Tâche courte 1
D'après l'extrait fourni, à quoi fait suite le handicap de la personne qui témoigne ?

Extrait fourni
Mon père faisait beaucoup de choses, notamment dans l’amicale laïque. Il nous a transmis ses valeurs. D’ailleurs, mon ancien chef disait que je suis ingérable et in-commandable. Les valeurs de mon père, c’était aussi l’entraide. Aujourd’hui si un gars est en train de fumer sa clope ou de boire un café, il ne va pas bouger d’un cil pour donner un coup de main à quelqu’un qui se trouve en difficulté. Alors, dans mon service, je me bats pour qu’il y ait de l’entraide. Si par exemple je vois un gars qui veut soulever tout seul le bac du camion, je lui dis : « Non, tu ne vas pas faire ça tout seul. Demande un coup de main, bon dieu ! ». Les jeunes disent que je fais mon « vieux con ». Quand j’avais vingt-cinq ans et que je voyais un vieux, dans les cinquante ans, qui avait mal au dos, on en rigolait. Et il disait : « Tu verras quand tu auras notre âge, tu seras comme les autres ». Maintenant, je rigole moins. J’ai mal aux épaules et je suis en handicap depuis plusieurs années. J’en ai parlé lors de mon recrutement à la ville. Je n’ai pas de problème pour évoquer mon handicap, d’autant qu’il fait suite à un accident du travail que j’ai eu avant de rentrer à la mairie. Certains ne veulent pas en parler, parce qu’ils se sentent abaissés. J’en ai rencontré plusieurs. Moi, je dis qu’être handicapé ne m’empêche pas d’être compétent, ni de continuer à travailler.

Données de l'exercice

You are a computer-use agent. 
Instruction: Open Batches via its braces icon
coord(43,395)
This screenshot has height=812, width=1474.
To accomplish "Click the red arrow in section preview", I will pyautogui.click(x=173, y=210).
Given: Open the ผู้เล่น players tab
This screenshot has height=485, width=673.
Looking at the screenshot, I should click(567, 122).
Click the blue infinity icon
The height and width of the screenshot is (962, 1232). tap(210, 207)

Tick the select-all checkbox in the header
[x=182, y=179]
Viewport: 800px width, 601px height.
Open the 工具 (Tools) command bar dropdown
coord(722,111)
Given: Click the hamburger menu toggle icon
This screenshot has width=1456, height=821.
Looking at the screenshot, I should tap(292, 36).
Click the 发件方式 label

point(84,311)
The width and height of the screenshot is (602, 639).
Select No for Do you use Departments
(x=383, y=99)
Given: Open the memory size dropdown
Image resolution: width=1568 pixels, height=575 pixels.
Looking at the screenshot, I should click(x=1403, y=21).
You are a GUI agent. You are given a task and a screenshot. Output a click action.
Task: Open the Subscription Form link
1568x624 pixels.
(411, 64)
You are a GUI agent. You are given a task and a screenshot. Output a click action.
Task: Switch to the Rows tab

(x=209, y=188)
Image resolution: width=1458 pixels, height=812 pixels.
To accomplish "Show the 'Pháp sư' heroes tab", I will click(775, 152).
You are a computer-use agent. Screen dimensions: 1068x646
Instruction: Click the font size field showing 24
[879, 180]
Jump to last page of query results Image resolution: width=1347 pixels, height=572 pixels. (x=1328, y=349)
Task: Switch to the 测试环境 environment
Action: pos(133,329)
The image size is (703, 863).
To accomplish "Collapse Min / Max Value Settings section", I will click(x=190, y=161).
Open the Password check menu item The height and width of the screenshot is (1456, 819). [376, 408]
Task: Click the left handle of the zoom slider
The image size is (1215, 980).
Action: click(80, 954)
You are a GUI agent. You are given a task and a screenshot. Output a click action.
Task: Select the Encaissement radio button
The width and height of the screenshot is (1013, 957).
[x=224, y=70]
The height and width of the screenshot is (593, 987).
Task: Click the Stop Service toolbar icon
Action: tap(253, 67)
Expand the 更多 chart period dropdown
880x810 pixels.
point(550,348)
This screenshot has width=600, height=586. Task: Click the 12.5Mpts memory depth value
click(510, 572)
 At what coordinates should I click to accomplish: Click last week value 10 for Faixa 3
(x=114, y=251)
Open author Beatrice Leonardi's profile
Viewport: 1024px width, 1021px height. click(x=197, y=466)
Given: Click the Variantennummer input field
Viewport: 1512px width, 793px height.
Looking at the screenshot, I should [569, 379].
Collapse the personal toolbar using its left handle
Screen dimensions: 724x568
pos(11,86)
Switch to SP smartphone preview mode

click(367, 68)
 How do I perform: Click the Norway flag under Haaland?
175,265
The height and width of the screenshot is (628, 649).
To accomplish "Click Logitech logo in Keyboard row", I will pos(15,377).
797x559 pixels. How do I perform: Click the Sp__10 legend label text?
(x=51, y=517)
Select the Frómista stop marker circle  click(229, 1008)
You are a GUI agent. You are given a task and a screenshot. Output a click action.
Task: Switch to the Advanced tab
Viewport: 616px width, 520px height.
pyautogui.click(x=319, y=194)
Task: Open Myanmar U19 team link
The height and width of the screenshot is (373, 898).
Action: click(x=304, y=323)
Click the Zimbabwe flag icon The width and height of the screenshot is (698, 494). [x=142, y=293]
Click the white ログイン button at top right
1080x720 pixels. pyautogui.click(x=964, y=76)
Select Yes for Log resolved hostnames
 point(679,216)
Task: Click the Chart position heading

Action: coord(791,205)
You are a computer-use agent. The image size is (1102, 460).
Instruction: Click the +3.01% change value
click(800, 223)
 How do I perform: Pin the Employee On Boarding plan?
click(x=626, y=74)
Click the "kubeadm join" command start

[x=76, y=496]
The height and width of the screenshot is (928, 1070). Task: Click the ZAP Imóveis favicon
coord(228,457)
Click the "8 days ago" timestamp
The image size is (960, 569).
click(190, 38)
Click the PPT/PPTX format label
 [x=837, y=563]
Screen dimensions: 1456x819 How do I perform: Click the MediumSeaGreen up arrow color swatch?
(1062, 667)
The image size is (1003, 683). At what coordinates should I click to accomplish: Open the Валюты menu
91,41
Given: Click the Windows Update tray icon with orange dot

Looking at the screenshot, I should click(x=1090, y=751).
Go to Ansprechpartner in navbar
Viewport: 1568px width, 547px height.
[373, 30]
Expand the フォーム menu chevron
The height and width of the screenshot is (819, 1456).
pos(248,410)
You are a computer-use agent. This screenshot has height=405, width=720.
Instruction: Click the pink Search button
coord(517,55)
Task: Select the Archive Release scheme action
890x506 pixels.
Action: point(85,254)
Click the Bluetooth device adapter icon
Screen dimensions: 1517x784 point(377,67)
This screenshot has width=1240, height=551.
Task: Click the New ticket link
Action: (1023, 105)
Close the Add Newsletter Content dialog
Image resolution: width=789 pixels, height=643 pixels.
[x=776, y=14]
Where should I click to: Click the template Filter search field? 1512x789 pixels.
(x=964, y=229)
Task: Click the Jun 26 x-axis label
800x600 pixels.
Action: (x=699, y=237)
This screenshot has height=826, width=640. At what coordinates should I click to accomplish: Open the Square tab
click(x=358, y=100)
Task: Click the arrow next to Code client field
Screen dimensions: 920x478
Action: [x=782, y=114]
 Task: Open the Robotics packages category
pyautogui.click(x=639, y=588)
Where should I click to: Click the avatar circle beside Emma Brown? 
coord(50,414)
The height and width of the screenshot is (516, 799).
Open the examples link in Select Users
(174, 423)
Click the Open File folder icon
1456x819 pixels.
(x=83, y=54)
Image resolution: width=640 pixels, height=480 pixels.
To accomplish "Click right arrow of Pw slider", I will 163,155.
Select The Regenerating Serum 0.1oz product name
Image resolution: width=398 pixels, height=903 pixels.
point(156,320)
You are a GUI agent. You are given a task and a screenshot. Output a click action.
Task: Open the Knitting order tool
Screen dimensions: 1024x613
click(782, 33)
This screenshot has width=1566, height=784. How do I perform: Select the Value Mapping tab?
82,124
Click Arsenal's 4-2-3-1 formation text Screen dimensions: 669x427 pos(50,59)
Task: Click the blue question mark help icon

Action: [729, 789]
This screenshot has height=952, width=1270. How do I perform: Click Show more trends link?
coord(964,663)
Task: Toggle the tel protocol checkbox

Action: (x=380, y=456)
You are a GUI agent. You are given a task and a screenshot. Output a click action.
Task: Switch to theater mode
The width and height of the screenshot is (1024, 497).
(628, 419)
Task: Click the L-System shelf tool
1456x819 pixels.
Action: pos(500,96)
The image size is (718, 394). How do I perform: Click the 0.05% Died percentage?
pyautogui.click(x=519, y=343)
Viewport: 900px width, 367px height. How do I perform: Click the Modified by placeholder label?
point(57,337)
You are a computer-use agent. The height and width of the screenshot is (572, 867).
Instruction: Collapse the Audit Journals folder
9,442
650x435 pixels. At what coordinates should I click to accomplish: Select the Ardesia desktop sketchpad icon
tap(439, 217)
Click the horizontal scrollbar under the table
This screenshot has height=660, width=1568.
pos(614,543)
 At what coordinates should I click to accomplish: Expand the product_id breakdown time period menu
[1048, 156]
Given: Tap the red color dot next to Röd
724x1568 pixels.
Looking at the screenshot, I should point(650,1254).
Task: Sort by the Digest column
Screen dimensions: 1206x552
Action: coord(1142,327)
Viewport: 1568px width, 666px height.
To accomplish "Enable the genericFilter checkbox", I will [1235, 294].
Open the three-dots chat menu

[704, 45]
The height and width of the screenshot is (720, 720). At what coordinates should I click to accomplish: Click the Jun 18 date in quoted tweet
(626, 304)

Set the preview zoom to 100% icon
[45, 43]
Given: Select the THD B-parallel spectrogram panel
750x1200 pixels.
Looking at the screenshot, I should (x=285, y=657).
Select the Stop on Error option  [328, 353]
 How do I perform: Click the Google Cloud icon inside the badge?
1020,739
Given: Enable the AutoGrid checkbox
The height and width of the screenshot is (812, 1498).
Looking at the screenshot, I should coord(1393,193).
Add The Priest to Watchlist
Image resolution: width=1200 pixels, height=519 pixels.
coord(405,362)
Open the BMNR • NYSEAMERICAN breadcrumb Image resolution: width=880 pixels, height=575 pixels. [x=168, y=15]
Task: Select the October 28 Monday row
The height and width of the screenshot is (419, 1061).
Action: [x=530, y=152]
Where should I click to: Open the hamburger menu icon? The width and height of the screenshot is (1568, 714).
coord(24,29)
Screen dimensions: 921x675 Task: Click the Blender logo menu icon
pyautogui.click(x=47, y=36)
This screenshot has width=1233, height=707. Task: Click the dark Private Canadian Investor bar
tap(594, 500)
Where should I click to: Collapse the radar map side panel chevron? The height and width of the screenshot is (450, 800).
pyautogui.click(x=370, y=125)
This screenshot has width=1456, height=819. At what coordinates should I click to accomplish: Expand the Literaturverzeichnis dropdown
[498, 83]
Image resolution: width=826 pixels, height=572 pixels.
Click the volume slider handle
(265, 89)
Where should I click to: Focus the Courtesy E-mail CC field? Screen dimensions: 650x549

Tâche courte 2
Recopiez à l'identique, s'il vous plaît, le passage des enregistrements allant de la ligne qui contient « This screenshot has height=952, width=1270. » jusqu'à la ligne qui contient « coord(405,362) », ces deux lignes incluses.

Réponse rédigée 1
À un accident du travail survenu avant son entrée à la mairie.

Réponse rédigée 2
This screenshot has height=952, width=1270. How do I perform: Click Show more trends link?
coord(964,663)
Task: Toggle the tel protocol checkbox

Action: (x=380, y=456)
You are a GUI agent. You are given a task and a screenshot. Output a click action.
Task: Switch to theater mode
The width and height of the screenshot is (1024, 497).
(628, 419)
Task: Click the L-System shelf tool
1456x819 pixels.
Action: pos(500,96)
The image size is (718, 394). How do I perform: Click the 0.05% Died percentage?
pyautogui.click(x=519, y=343)
Viewport: 900px width, 367px height. How do I perform: Click the Modified by placeholder label?
point(57,337)
You are a computer-use agent. The height and width of the screenshot is (572, 867).
Instruction: Collapse the Audit Journals folder
9,442
650x435 pixels. At what coordinates should I click to accomplish: Select the Ardesia desktop sketchpad icon
tap(439, 217)
Click the horizontal scrollbar under the table
This screenshot has height=660, width=1568.
pos(614,543)
 At what coordinates should I click to accomplish: Expand the product_id breakdown time period menu
[1048, 156]
Given: Tap the red color dot next to Röd
724x1568 pixels.
Looking at the screenshot, I should point(650,1254).
Task: Sort by the Digest column
Screen dimensions: 1206x552
Action: coord(1142,327)
Viewport: 1568px width, 666px height.
To accomplish "Enable the genericFilter checkbox", I will [1235, 294].
Open the three-dots chat menu

[704, 45]
The height and width of the screenshot is (720, 720). At what coordinates should I click to accomplish: Click the Jun 18 date in quoted tweet
(626, 304)

Set the preview zoom to 100% icon
[45, 43]
Given: Select the THD B-parallel spectrogram panel
750x1200 pixels.
Looking at the screenshot, I should (x=285, y=657).
Select the Stop on Error option  [328, 353]
 How do I perform: Click the Google Cloud icon inside the badge?
1020,739
Given: Enable the AutoGrid checkbox
The height and width of the screenshot is (812, 1498).
Looking at the screenshot, I should coord(1393,193).
Add The Priest to Watchlist
Image resolution: width=1200 pixels, height=519 pixels.
coord(405,362)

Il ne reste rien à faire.